WHAT NEEDS TO BE DONE
In the entries that follow, find the line containing "You are a computer-use agent. The image size is (463, 476)."; from there, copy every line exactly through the line containing "You are a computer-use agent. Viewport: 528px".

──────── MATERIAL SHOWN

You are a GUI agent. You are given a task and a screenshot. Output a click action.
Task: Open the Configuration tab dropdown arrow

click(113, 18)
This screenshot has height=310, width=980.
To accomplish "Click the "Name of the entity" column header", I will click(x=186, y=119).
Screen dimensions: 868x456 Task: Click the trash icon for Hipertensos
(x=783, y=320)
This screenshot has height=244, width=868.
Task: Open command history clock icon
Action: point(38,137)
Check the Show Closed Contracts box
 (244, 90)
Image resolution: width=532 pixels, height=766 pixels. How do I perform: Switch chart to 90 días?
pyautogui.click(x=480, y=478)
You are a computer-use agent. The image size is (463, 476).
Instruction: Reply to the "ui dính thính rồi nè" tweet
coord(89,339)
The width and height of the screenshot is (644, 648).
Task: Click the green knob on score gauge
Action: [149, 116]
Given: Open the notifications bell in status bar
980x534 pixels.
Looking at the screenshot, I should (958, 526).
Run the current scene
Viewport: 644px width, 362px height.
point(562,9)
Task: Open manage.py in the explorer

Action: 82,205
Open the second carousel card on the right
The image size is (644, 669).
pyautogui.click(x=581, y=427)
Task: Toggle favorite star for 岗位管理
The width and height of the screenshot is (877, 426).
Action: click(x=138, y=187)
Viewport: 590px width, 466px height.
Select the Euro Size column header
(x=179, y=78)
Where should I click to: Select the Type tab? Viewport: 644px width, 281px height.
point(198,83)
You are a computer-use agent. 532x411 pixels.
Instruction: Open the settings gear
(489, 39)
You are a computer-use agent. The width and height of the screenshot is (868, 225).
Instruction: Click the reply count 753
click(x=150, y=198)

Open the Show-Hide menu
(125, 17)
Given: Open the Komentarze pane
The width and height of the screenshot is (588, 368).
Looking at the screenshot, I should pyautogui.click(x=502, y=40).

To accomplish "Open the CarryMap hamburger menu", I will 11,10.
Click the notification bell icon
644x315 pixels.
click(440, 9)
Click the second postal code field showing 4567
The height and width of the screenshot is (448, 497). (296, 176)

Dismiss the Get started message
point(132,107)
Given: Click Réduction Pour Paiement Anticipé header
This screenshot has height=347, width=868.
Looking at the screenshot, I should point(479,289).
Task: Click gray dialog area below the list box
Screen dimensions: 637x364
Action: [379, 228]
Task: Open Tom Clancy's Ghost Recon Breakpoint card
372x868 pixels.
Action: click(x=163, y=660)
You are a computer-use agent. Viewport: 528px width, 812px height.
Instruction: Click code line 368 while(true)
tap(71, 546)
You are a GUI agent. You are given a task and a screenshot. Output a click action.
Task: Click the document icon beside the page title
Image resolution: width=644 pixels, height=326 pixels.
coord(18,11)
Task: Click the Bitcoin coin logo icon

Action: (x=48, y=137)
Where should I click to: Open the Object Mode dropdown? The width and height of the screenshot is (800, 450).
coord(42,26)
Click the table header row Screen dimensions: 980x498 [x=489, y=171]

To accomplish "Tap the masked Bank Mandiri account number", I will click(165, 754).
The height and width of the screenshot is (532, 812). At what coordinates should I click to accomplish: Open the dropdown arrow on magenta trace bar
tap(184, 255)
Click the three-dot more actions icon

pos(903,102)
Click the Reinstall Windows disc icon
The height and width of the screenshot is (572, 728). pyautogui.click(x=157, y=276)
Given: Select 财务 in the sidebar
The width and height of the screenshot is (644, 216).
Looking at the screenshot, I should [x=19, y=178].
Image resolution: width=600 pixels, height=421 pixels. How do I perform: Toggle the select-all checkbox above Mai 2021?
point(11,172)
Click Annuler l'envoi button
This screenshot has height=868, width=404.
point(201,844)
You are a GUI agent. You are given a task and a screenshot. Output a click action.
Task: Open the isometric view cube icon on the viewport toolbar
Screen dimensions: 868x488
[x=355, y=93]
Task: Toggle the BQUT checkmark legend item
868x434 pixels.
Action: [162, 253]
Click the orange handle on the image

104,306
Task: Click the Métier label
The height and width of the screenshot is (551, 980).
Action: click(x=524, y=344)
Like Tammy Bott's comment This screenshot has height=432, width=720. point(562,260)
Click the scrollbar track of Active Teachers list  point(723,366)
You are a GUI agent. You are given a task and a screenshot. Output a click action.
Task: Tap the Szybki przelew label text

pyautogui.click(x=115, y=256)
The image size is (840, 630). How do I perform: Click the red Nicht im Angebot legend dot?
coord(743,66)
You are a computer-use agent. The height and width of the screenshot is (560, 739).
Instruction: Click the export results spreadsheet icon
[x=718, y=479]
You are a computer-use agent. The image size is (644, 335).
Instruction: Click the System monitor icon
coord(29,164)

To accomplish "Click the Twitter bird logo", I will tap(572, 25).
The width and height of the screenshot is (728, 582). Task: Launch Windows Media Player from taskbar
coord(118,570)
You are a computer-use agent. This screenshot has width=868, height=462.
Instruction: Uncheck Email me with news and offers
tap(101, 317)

────────────────

TASK RESPONSE
You are a computer-use agent. The image size is (463, 476).
Instruction: Reply to the "ui dính thính rồi nè" tweet
coord(89,339)
The width and height of the screenshot is (644, 648).
Task: Click the green knob on score gauge
Action: [149, 116]
Given: Open the notifications bell in status bar
980x534 pixels.
Looking at the screenshot, I should (958, 526).
Run the current scene
Viewport: 644px width, 362px height.
point(562,9)
Task: Open manage.py in the explorer

Action: 82,205
Open the second carousel card on the right
The image size is (644, 669).
pyautogui.click(x=581, y=427)
Task: Toggle favorite star for 岗位管理
The width and height of the screenshot is (877, 426).
Action: click(x=138, y=187)
Viewport: 590px width, 466px height.
Select the Euro Size column header
(x=179, y=78)
Where should I click to: Select the Type tab? Viewport: 644px width, 281px height.
point(198,83)
You are a computer-use agent. 532x411 pixels.
Instruction: Open the settings gear
(489, 39)
You are a computer-use agent. The width and height of the screenshot is (868, 225).
Instruction: Click the reply count 753
click(x=150, y=198)

Open the Show-Hide menu
(125, 17)
Given: Open the Komentarze pane
The width and height of the screenshot is (588, 368).
Looking at the screenshot, I should pyautogui.click(x=502, y=40).

To accomplish "Open the CarryMap hamburger menu", I will 11,10.
Click the notification bell icon
644x315 pixels.
click(440, 9)
Click the second postal code field showing 4567
The height and width of the screenshot is (448, 497). (296, 176)

Dismiss the Get started message
point(132,107)
Given: Click Réduction Pour Paiement Anticipé header
This screenshot has height=347, width=868.
Looking at the screenshot, I should point(479,289).
Task: Click gray dialog area below the list box
Screen dimensions: 637x364
Action: [379, 228]
Task: Open Tom Clancy's Ghost Recon Breakpoint card
372x868 pixels.
Action: click(x=163, y=660)
You are a computer-use agent. Viewport: 528px width, 812px height.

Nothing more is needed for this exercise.